REQUEST: Revise the records below by replacing "Viewport" with "Display" wherever it occurs, and leave everything else unchanged.

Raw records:
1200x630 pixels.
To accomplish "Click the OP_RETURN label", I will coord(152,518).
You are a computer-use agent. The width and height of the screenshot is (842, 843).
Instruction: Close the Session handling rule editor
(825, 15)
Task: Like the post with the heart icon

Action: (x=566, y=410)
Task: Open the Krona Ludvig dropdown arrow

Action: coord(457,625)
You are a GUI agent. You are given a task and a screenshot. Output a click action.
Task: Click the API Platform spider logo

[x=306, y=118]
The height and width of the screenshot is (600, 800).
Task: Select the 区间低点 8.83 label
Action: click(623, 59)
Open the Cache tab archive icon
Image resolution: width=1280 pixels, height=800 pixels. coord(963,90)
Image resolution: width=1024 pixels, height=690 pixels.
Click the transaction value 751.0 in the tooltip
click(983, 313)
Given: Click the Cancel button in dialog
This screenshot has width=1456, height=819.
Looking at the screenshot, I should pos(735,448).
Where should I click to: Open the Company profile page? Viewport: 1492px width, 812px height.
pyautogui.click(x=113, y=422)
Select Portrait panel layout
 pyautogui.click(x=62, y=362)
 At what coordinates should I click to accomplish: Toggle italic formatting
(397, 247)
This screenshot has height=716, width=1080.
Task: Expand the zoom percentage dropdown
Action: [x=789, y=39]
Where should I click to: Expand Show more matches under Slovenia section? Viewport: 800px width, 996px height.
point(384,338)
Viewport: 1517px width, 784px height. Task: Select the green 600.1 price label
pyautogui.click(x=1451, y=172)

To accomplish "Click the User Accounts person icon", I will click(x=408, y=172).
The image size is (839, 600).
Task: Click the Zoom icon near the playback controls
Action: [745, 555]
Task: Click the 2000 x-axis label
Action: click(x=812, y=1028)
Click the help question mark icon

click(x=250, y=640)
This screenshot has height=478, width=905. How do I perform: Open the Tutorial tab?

ANSWER TO THIS TASK:
1200x630 pixels.
To accomplish "Click the OP_RETURN label", I will coord(152,518).
You are a computer-use agent. The width and height of the screenshot is (842, 843).
Instruction: Close the Session handling rule editor
(825, 15)
Task: Like the post with the heart icon

Action: (x=566, y=410)
Task: Open the Krona Ludvig dropdown arrow

Action: coord(457,625)
You are a GUI agent. You are given a task and a screenshot. Output a click action.
Task: Click the API Platform spider logo

[x=306, y=118]
The height and width of the screenshot is (600, 800).
Task: Select the 区间低点 8.83 label
Action: click(623, 59)
Open the Cache tab archive icon
Image resolution: width=1280 pixels, height=800 pixels. coord(963,90)
Image resolution: width=1024 pixels, height=690 pixels.
Click the transaction value 751.0 in the tooltip
click(983, 313)
Given: Click the Cancel button in dialog
This screenshot has width=1456, height=819.
Looking at the screenshot, I should pos(735,448).
Where should I click to: Open the Company profile page? Display: 1492px width, 812px height.
pyautogui.click(x=113, y=422)
Select Portrait panel layout
 pyautogui.click(x=62, y=362)
 At what coordinates should I click to accomplish: Toggle italic formatting
(397, 247)
This screenshot has height=716, width=1080.
Task: Expand the zoom percentage dropdown
Action: [x=789, y=39]
Where should I click to: Expand Show more matches under Slovenia section? Display: 800px width, 996px height.
point(384,338)
Display: 1517px width, 784px height. Task: Select the green 600.1 price label
pyautogui.click(x=1451, y=172)

To accomplish "Click the User Accounts person icon", I will click(x=408, y=172).
The image size is (839, 600).
Task: Click the Zoom icon near the playback controls
Action: [745, 555]
Task: Click the 2000 x-axis label
Action: click(x=812, y=1028)
Click the help question mark icon

click(x=250, y=640)
This screenshot has height=478, width=905. How do I perform: Open the Tutorial tab?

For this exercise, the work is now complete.